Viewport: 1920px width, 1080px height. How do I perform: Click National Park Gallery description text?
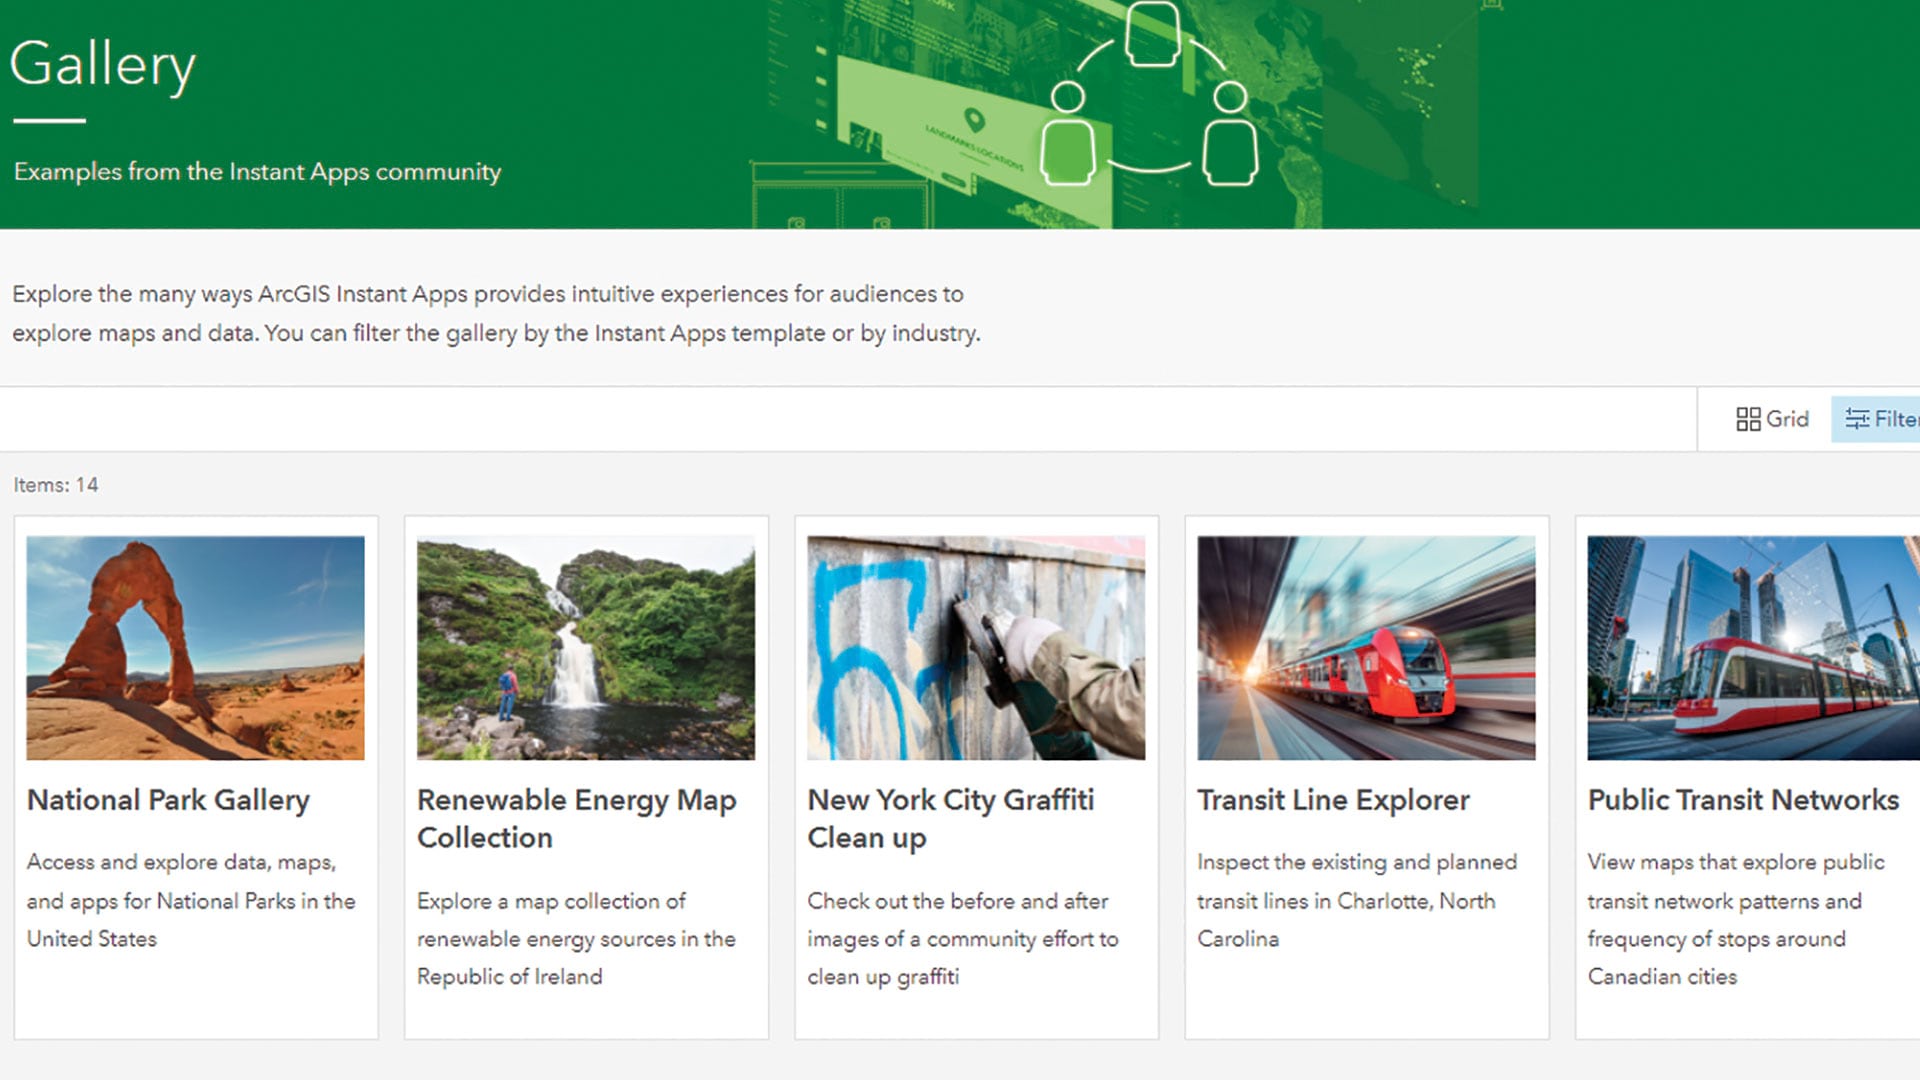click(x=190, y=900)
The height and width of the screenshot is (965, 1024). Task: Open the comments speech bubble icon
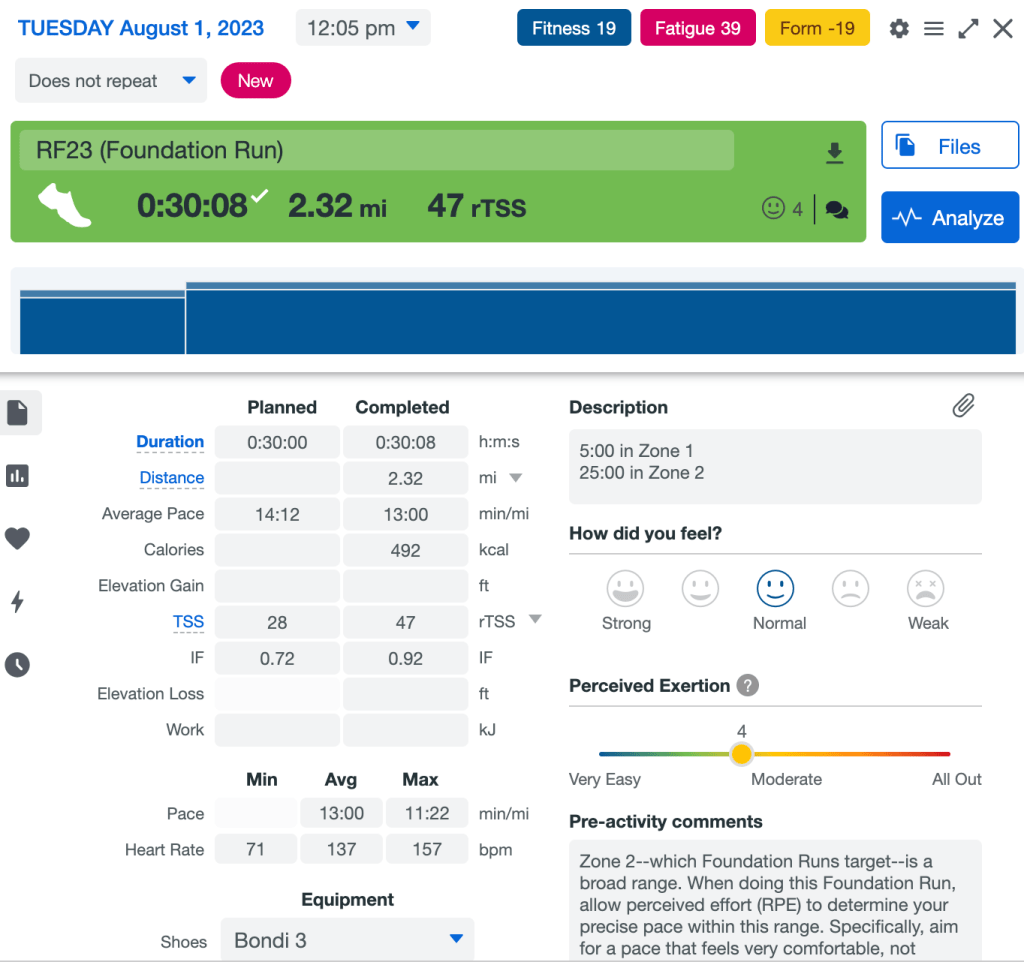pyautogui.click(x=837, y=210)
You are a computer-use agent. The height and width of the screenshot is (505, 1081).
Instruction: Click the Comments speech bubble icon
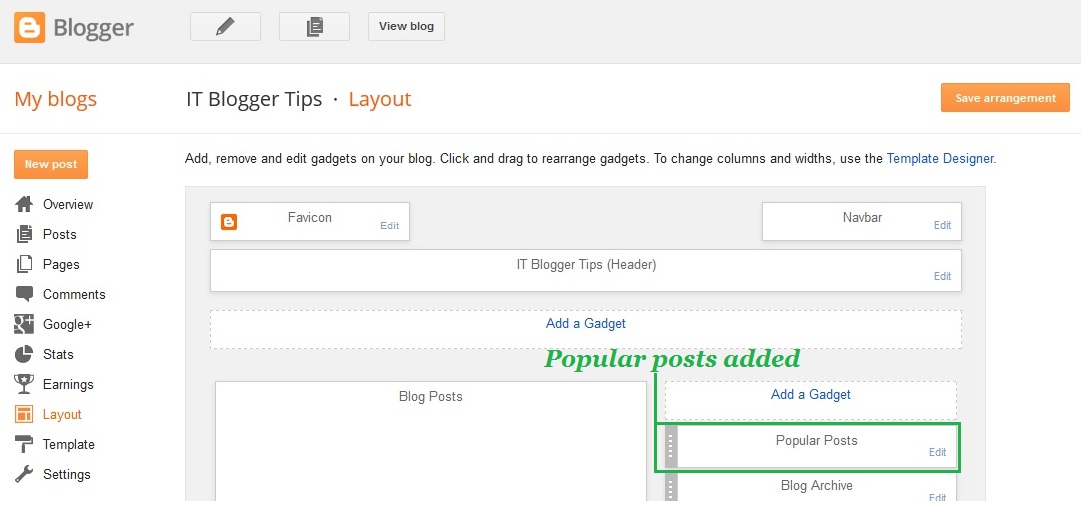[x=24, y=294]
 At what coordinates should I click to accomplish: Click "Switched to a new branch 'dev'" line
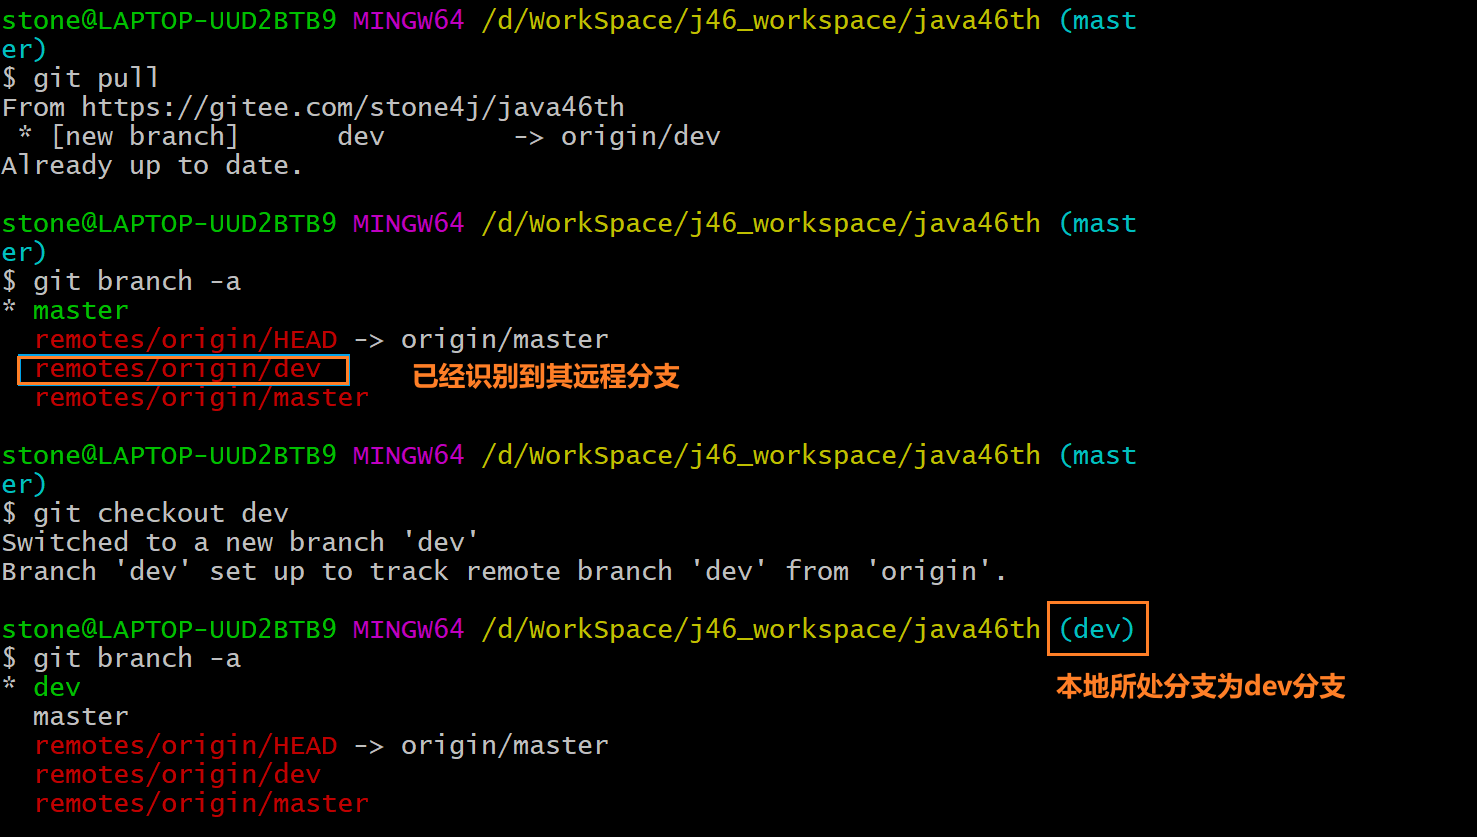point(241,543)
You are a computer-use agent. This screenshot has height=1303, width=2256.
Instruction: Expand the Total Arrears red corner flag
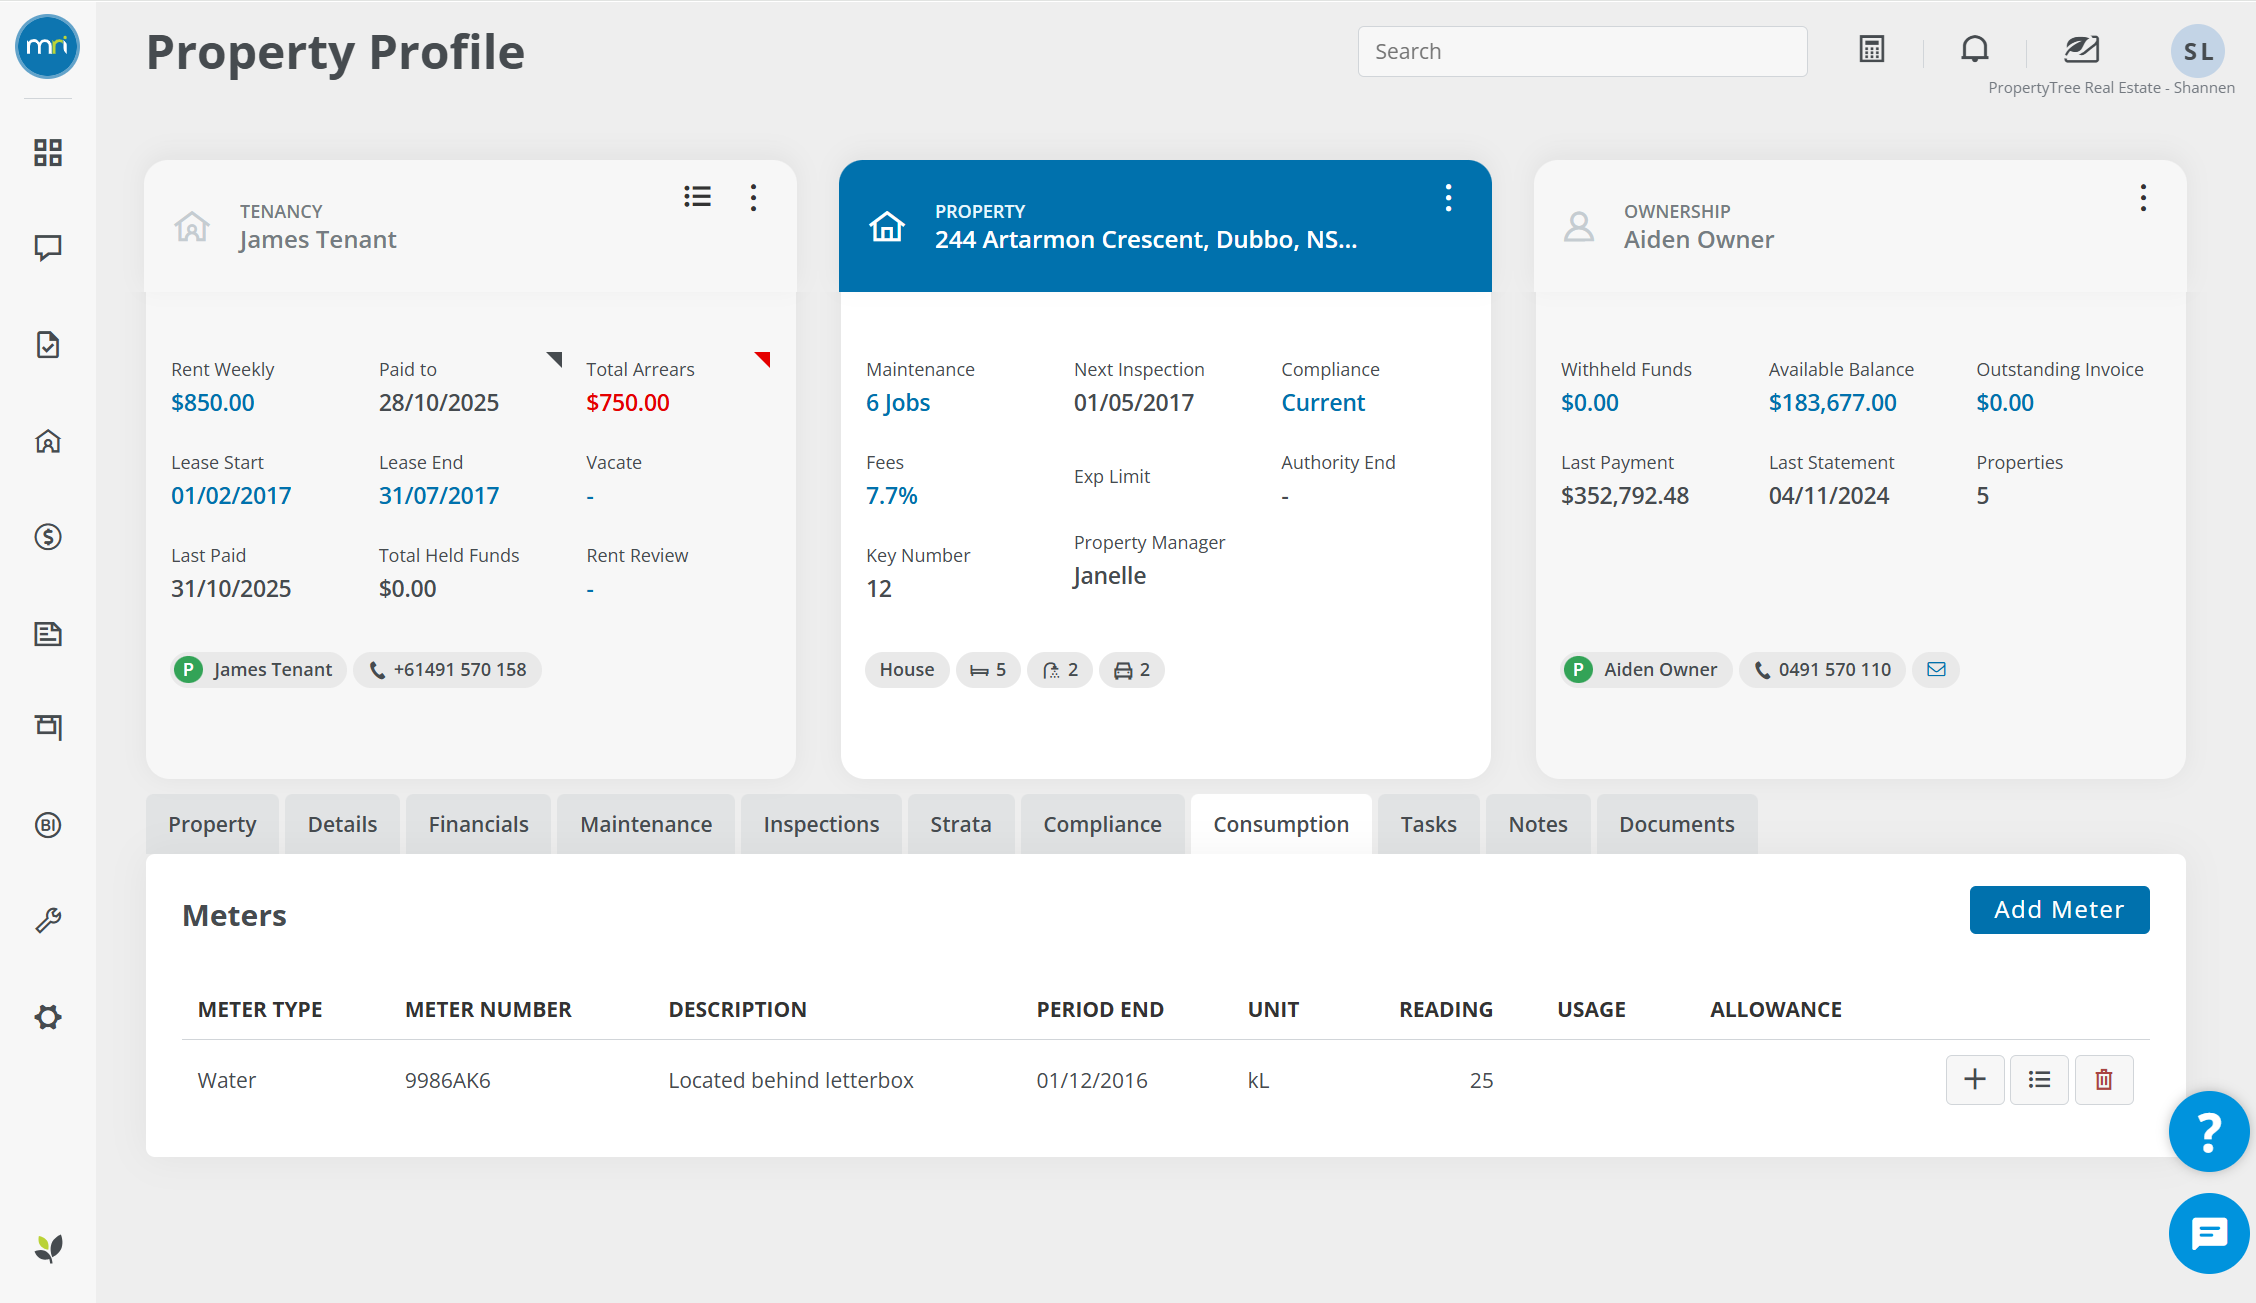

Aim: Print the entire listing above verbatim, leaving out the pictures.

Final result:
Viewport: 1920px width, 1080px height. How do I perform: Click National Park Gallery description text?
click(x=190, y=900)
The height and width of the screenshot is (965, 1024). Task: Open the comments speech bubble icon
pyautogui.click(x=837, y=210)
You are a computer-use agent. The height and width of the screenshot is (505, 1081).
Instruction: Click the Comments speech bubble icon
[x=24, y=294]
 At what coordinates should I click to accomplish: Click "Switched to a new branch 'dev'" line
point(241,543)
You are a computer-use agent. This screenshot has height=1303, width=2256.
Instruction: Expand the Total Arrears red corner flag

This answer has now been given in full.